■ The records
╔══
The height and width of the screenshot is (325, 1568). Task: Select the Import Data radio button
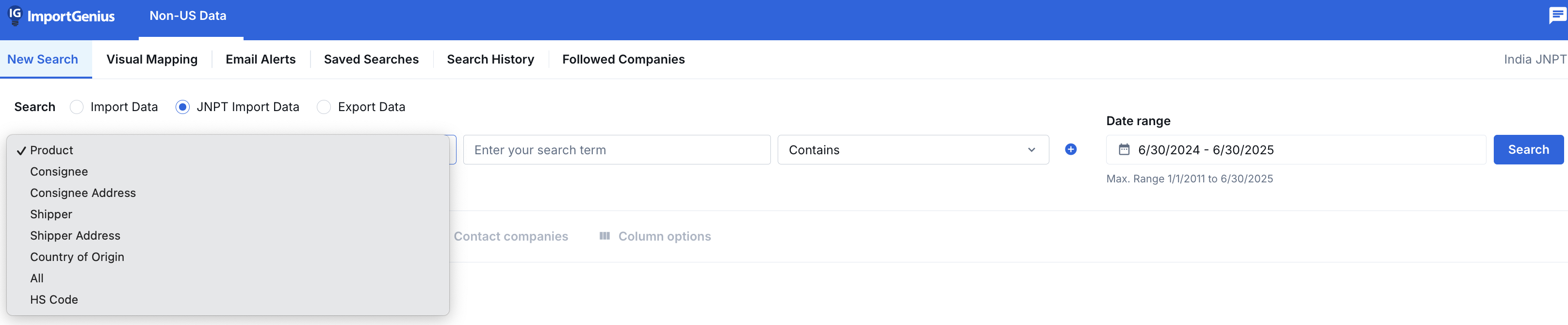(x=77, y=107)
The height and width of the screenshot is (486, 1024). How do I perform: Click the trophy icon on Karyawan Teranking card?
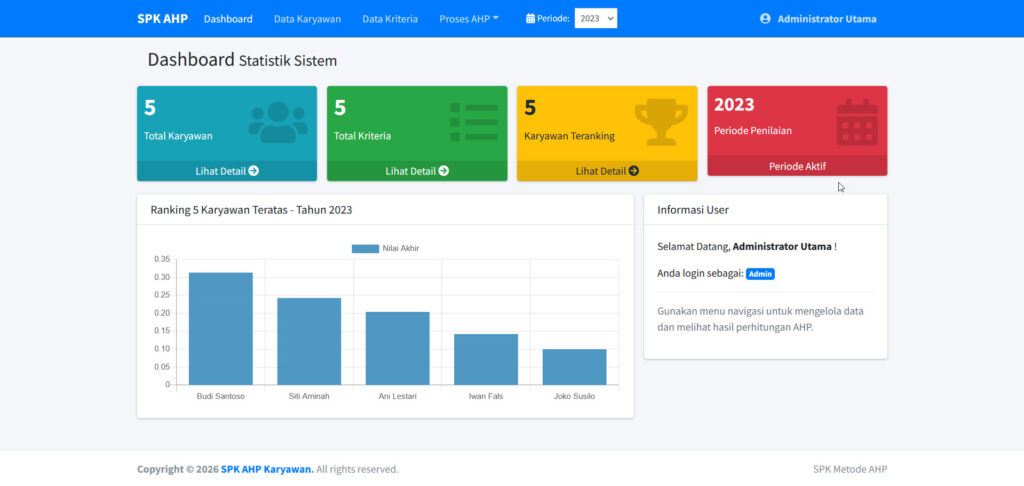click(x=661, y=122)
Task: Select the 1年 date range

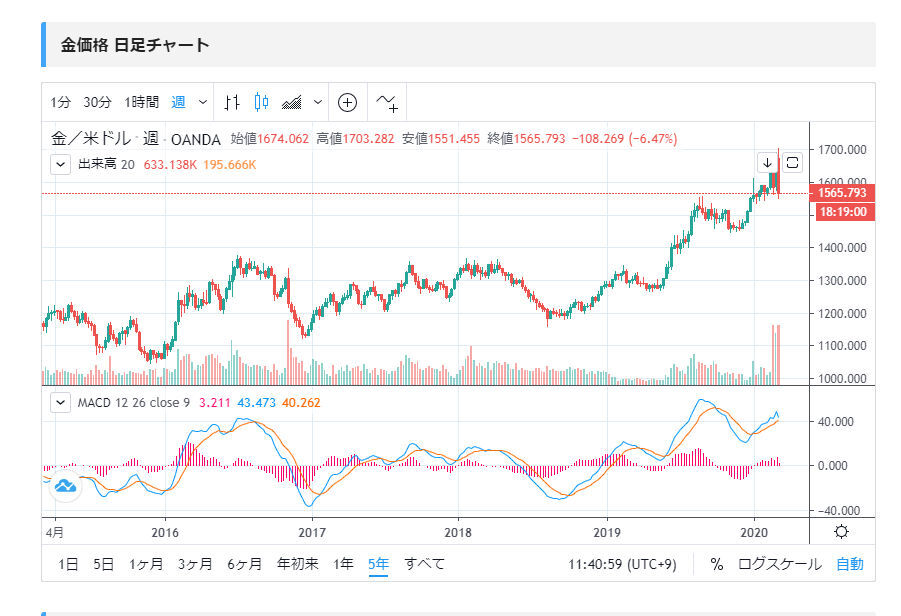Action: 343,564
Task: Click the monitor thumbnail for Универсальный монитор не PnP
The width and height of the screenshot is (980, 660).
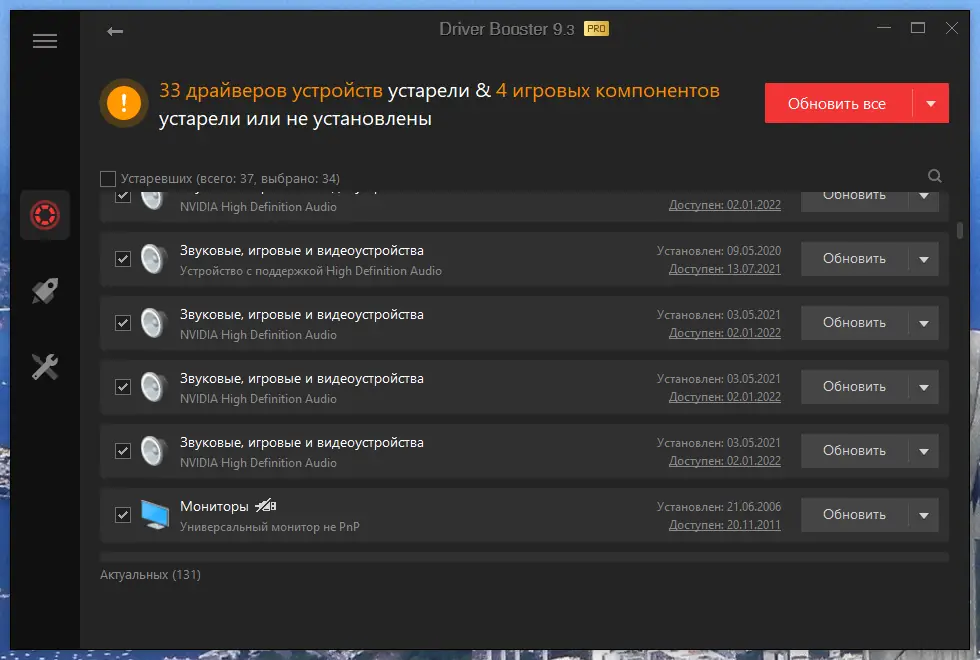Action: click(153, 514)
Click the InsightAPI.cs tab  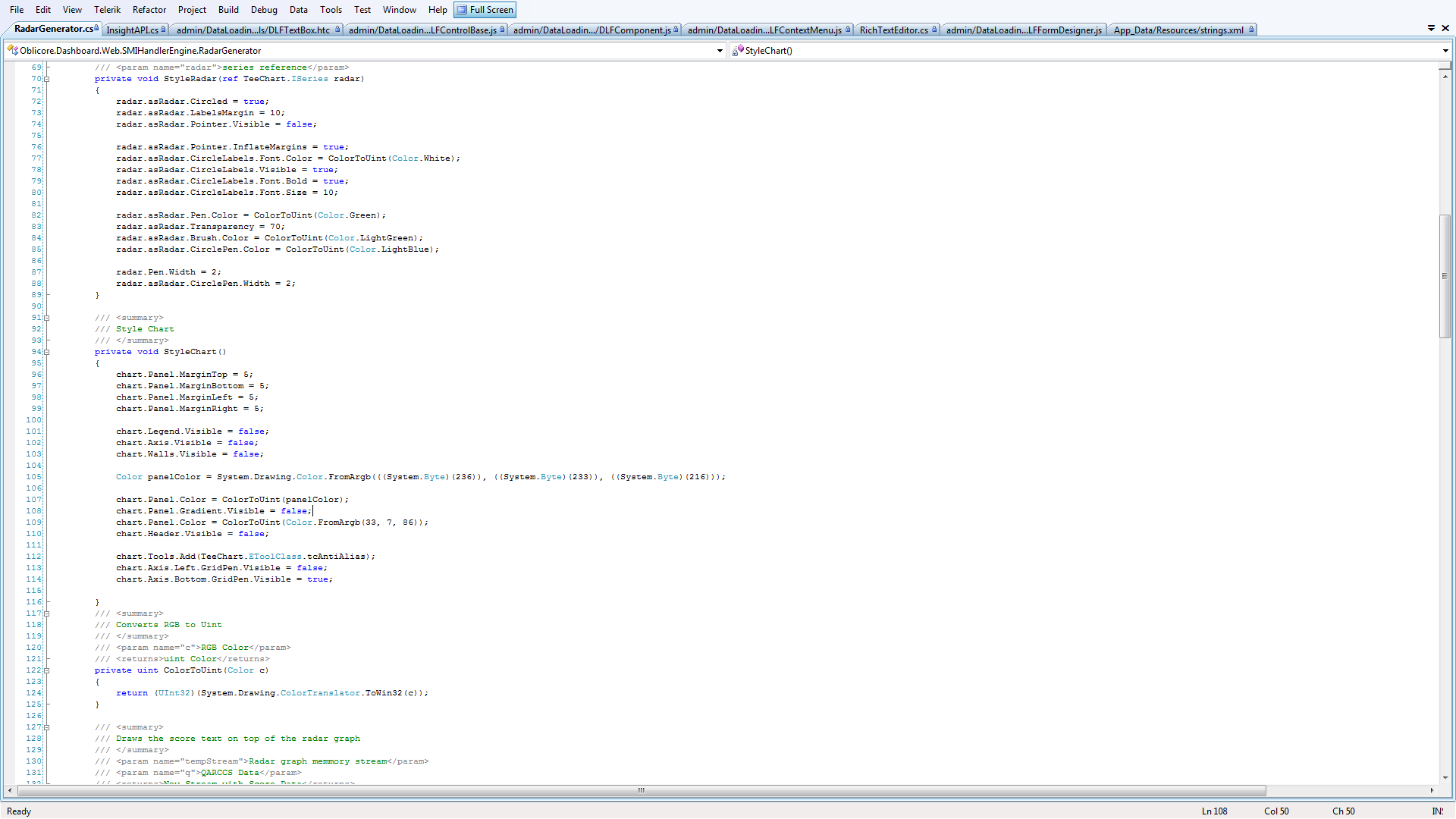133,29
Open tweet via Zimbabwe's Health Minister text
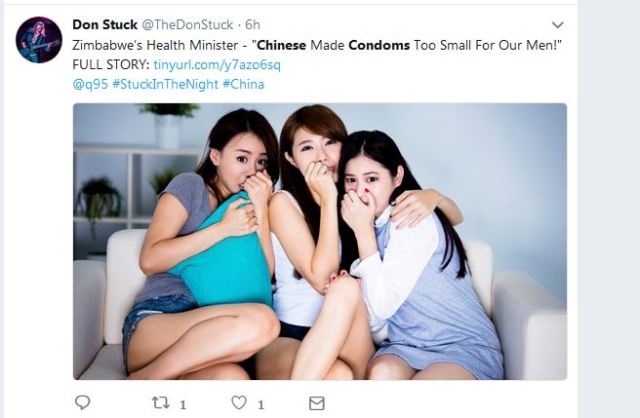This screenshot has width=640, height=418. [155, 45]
╚══
■ Task statement
Format everything from the start of the records down to the line containing "Action: 343,564" as a JSON list of strings, one string per line, with blank lines omitted. Leave the pictures out of your answer.

■ Reply
[
  "The height and width of the screenshot is (325, 1568). Task: Select the Import Data radio button",
  "(x=77, y=107)",
  "The height and width of the screenshot is (486, 1024). How do I perform: Click the trophy icon on Karyawan Teranking card?",
  "click(x=661, y=122)",
  "Task: Select the 1年 date range",
  "Action: 343,564"
]